Seamlessly Setting Up Apache Superset with Minikube and PyAthena: A Complete Guide
Unlocking the Power of Data Visualization: A Guide to Integrating Apache Superset, Minikube, and PyAthena for Enhanced Data Insights
Apache Superset is an exceptional open-source data exploration and visualization tool, boasting compatibility with numerous data sources. Here, I'll walk you through setting up Apache Superset locally using Minikube and enhancing it with PyAthena for querying AWS Athena databases. It’s worth noting, that looking into Apache Iceberg and pursuing Data Lakehouse architecture as opposed to Athena is worth it.

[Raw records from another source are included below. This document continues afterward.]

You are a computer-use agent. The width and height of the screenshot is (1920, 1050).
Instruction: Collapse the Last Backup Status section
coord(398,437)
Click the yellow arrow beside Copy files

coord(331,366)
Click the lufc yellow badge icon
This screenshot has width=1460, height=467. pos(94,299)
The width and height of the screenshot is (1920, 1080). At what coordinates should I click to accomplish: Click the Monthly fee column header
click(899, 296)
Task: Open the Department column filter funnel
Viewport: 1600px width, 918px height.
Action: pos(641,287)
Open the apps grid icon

This is a use case for visualizing data in the data lake if your data stack operates that way. Additionally, if you want to know what this might look like in a production environment, please reach out to me for any questions.
Prerequisites:
Before diving in, ensure you have the following:
Kubernetes Cluster via Minikube
Helm, the Kubernetes package manager
Getting Started with Kubernetes and Minikube
Kubernetes, or K8s, underpins this setup by orchestrating our containerized applications. If you're new to Kubernetes or need to install Minikube on your machine, find a comprehensive guide here.
Helm: The Kubernetes Package Manager
Helm simplifies Kubernetes application deployment. For an introduction or more details on Helm, their official documentation is an excellent resource.
Deploying Apache Superset Locally with Minikube
Follow these steps to get Apache Superset up and running:
1. Verify Your Kubernetes Cluster:
Check the status of your Minikube cluster with:
minikube status
You should see a response indicating that Minikube is running correctly.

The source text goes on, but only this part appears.